*** Provided data

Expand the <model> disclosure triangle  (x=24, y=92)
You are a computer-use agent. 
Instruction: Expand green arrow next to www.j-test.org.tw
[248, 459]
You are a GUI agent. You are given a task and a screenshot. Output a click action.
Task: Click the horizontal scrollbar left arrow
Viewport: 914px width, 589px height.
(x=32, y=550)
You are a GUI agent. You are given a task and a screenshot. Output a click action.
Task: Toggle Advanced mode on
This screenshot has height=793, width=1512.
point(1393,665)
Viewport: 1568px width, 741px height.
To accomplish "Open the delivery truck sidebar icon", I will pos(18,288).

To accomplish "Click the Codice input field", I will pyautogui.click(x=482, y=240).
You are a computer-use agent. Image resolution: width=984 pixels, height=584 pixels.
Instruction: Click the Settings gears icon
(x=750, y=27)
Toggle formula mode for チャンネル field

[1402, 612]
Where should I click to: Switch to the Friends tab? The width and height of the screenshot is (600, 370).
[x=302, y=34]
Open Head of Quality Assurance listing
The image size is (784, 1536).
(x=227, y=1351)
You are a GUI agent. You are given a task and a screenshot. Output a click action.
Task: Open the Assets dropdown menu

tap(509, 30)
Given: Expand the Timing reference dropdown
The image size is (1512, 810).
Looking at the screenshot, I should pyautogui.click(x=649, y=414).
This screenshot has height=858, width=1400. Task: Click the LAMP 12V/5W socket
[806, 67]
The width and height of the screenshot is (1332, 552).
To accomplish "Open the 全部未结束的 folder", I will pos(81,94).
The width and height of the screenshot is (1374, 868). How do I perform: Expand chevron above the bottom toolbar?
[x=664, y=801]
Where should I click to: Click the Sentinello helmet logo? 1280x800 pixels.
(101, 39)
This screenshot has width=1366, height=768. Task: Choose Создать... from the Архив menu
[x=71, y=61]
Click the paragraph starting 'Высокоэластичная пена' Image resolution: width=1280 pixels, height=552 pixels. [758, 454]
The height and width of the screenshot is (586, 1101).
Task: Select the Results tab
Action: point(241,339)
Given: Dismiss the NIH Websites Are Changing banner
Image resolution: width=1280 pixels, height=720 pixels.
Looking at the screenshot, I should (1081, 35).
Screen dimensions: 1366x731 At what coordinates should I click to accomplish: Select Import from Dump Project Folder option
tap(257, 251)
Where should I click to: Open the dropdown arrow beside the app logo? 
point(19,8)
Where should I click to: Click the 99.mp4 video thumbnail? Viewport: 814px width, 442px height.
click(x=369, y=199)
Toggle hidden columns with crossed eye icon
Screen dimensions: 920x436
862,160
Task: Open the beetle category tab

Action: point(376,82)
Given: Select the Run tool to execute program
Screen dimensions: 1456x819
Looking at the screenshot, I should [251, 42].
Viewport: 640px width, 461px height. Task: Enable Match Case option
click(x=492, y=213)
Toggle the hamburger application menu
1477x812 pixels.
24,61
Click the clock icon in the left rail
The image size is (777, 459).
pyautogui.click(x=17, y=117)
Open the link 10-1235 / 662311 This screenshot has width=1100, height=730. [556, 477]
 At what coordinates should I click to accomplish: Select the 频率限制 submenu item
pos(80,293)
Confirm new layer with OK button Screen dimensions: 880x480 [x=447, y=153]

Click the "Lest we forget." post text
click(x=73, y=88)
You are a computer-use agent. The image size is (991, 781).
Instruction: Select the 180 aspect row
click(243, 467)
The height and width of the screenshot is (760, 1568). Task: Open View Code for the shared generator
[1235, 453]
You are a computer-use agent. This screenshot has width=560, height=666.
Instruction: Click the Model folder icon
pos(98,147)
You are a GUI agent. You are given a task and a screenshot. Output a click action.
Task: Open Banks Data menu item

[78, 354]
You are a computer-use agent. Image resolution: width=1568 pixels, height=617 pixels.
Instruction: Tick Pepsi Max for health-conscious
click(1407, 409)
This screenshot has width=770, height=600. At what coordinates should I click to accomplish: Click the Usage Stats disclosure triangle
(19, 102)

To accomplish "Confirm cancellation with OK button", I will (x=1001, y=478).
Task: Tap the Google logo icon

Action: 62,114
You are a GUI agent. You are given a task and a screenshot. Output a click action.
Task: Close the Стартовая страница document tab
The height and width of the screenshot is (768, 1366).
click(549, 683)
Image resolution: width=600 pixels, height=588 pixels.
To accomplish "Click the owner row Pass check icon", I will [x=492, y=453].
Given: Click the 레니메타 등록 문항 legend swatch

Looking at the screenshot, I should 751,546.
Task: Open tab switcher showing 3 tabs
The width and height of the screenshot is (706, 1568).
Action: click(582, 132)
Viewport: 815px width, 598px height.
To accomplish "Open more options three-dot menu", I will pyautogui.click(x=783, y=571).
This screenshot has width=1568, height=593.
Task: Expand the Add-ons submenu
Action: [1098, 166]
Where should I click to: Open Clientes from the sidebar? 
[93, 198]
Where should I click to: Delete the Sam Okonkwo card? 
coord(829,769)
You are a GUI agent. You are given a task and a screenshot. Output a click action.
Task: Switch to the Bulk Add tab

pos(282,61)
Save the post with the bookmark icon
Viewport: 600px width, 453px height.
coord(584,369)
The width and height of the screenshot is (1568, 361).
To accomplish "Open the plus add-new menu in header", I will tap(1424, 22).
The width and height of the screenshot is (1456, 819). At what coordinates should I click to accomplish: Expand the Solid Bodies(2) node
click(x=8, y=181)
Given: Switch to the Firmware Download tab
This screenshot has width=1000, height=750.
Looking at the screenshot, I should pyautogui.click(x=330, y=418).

******

What is expected => Quote the items word for word, starting with the line that contains "Screen dimensions: 1366x731" and stopping after the line that contains "Action: point(376,82)".

The completed task =>
Screen dimensions: 1366x731 At what coordinates should I click to accomplish: Select Import from Dump Project Folder option
tap(257, 251)
Where should I click to: Open the dropdown arrow beside the app logo? 
point(19,8)
Where should I click to: Click the 99.mp4 video thumbnail? Viewport: 814px width, 442px height.
click(x=369, y=199)
Toggle hidden columns with crossed eye icon
Screen dimensions: 920x436
862,160
Task: Open the beetle category tab

Action: point(376,82)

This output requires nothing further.